▶ [RECORD EXTRACTS]

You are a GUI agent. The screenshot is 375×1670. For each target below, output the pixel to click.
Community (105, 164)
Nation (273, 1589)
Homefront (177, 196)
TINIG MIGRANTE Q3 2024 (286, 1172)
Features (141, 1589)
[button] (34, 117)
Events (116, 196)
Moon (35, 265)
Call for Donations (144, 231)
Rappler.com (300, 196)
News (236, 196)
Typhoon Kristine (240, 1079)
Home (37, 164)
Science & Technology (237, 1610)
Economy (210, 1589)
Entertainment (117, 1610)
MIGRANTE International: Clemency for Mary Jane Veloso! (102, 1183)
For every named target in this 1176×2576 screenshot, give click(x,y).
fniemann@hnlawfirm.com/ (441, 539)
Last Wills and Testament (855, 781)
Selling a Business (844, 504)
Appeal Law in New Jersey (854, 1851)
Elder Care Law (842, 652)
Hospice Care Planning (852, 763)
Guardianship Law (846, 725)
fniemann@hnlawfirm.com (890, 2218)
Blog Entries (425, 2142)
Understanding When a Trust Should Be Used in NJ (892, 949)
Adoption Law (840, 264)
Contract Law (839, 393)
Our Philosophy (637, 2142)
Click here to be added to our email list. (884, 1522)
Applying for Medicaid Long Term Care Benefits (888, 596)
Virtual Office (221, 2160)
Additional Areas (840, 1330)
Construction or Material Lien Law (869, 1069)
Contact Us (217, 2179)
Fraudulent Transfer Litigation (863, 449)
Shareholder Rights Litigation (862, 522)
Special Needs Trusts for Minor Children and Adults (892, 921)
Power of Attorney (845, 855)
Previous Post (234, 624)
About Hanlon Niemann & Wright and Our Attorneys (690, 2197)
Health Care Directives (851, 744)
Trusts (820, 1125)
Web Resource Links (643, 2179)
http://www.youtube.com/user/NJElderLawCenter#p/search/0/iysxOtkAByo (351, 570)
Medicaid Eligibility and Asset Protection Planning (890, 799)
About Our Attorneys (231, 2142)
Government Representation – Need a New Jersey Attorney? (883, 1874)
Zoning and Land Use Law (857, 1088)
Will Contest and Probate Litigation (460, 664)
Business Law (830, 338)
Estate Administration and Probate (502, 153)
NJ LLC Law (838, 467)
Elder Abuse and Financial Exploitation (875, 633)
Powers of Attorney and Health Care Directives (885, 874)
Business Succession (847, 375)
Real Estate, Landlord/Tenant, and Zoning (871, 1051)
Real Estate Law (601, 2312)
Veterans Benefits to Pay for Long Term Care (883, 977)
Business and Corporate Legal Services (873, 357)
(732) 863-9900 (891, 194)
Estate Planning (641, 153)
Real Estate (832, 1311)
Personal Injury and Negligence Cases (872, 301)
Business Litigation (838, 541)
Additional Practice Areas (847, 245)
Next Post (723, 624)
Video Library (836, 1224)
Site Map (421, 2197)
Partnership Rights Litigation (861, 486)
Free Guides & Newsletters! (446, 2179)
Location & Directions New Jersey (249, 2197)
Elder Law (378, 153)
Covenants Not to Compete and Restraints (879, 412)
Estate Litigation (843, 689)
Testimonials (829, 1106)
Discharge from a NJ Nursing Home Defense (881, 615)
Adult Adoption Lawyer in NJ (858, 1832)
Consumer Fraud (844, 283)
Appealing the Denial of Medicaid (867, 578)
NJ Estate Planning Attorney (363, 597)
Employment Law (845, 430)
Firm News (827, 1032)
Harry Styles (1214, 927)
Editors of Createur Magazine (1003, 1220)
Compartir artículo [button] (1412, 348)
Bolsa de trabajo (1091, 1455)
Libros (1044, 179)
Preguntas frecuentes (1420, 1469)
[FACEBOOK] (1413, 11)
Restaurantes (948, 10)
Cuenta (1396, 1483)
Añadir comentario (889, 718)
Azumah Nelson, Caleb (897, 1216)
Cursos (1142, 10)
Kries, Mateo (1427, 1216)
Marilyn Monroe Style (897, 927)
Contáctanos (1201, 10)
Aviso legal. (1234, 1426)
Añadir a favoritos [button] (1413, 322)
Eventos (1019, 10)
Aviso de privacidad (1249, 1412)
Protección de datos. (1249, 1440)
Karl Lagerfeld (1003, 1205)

▶ [EXERCISE OBJECTIVE]
Retype the listing above exactly as it appears.

▶ [SOLUTION TO THE PROBLEM]
You are a GUI agent. The screenshot is 375×1670. For each target below, output the pixel to click.
Community (105, 164)
Nation (273, 1589)
Homefront (177, 196)
TINIG MIGRANTE Q3 2024 (286, 1172)
Features (141, 1589)
[button] (34, 117)
Events (116, 196)
Moon (35, 265)
Call for Donations (144, 231)
Rappler.com (300, 196)
News (236, 196)
Typhoon Kristine (240, 1079)
Home (37, 164)
Science & Technology (237, 1610)
Economy (210, 1589)
Entertainment (117, 1610)
MIGRANTE International: Clemency for Mary Jane Veloso! (102, 1183)
For every named target in this 1176×2576 screenshot, give click(x,y).
fniemann@hnlawfirm.com/ (441, 539)
Last Wills and Testament (855, 781)
Selling a Business (844, 504)
Appeal Law in New Jersey (854, 1851)
Elder Care Law (842, 652)
Hospice Care Planning (852, 763)
Guardianship Law (846, 725)
fniemann@hnlawfirm.com (890, 2218)
Blog Entries (425, 2142)
Understanding When a Trust Should Be Used in NJ (892, 949)
Adoption Law (840, 264)
Contract Law (839, 393)
Our Philosophy (637, 2142)
Click here to be added to our email list. (884, 1522)
Applying for Medicaid Long Term Care Benefits (888, 596)
Virtual Office (221, 2160)
Additional Areas (840, 1330)
Construction or Material Lien Law (869, 1069)
Contact Us (217, 2179)
Fraudulent Transfer Litigation (863, 449)
Shareholder Rights Litigation (862, 522)
Special Needs Trusts for Minor Children and Adults (892, 921)
Power of Attorney (845, 855)
Previous Post (234, 624)
About Hanlon Niemann & Wright and Our Attorneys (690, 2197)
Health Care Directives (851, 744)
Trusts (820, 1125)
Web Resource Links (643, 2179)
http://www.youtube.com/user/NJElderLawCenter#p/search/0/iysxOtkAByo (351, 570)
Medicaid Eligibility and Asset Protection Planning (890, 799)
About Our Attorneys (231, 2142)
Government Representation – Need a New Jersey Attorney? (883, 1874)
Zoning and Land Use Law (857, 1088)
Will Contest and Probate Litigation (460, 664)
Business Law (830, 338)
Estate Administration and Probate (502, 153)
NJ LLC Law (838, 467)
Elder Abuse and Financial Exploitation (875, 633)
Powers of Attorney and Health Care Directives (885, 874)
Business Succession (847, 375)
Real Estate, Landlord/Tenant, and Zoning (871, 1051)
Real Estate Law (601, 2312)
Veterans Benefits to Pay for Long Term Care (883, 977)
Business and Corporate Legal Services (873, 357)
(732) 863-9900 (891, 194)
Estate Planning (641, 153)
Real Estate (832, 1311)
Personal Injury and Negligence Cases (872, 301)
Business Litigation (838, 541)
Additional Practice Areas (847, 245)
Next Post (723, 624)
Video Library (836, 1224)
Site Map (421, 2197)
Partnership Rights Litigation (861, 486)
Free Guides & Newsletters! (446, 2179)
Location & Directions New Jersey (249, 2197)
Elder Law (378, 153)
Covenants Not to Compete and Restraints (879, 412)
Estate Litigation (843, 689)
Testimonials (829, 1106)
Discharge from a NJ Nursing Home Defense (881, 615)
Adult Adoption Lawyer in NJ (858, 1832)
Consumer Fraud (844, 283)
Appealing the Denial of Medicaid (867, 578)
NJ Estate Planning Attorney (363, 597)
Employment Law (845, 430)
Firm News (827, 1032)
Harry Styles (1214, 927)
Editors of Createur Magazine (1003, 1220)
Compartir artículo [button] (1412, 348)
Bolsa de trabajo (1091, 1455)
Libros (1044, 179)
Preguntas frecuentes (1420, 1469)
[FACEBOOK] (1413, 11)
Restaurantes (948, 10)
Cuenta (1396, 1483)
Añadir comentario (889, 718)
Azumah Nelson, Caleb (897, 1216)
Cursos (1142, 10)
Kries, Mateo (1427, 1216)
Marilyn Monroe Style (897, 927)
Contáctanos (1201, 10)
Aviso legal. (1234, 1426)
Añadir a favoritos [button] (1413, 322)
Eventos (1019, 10)
Aviso de privacidad (1249, 1412)
Protección de datos. (1249, 1440)
Karl Lagerfeld (1003, 1205)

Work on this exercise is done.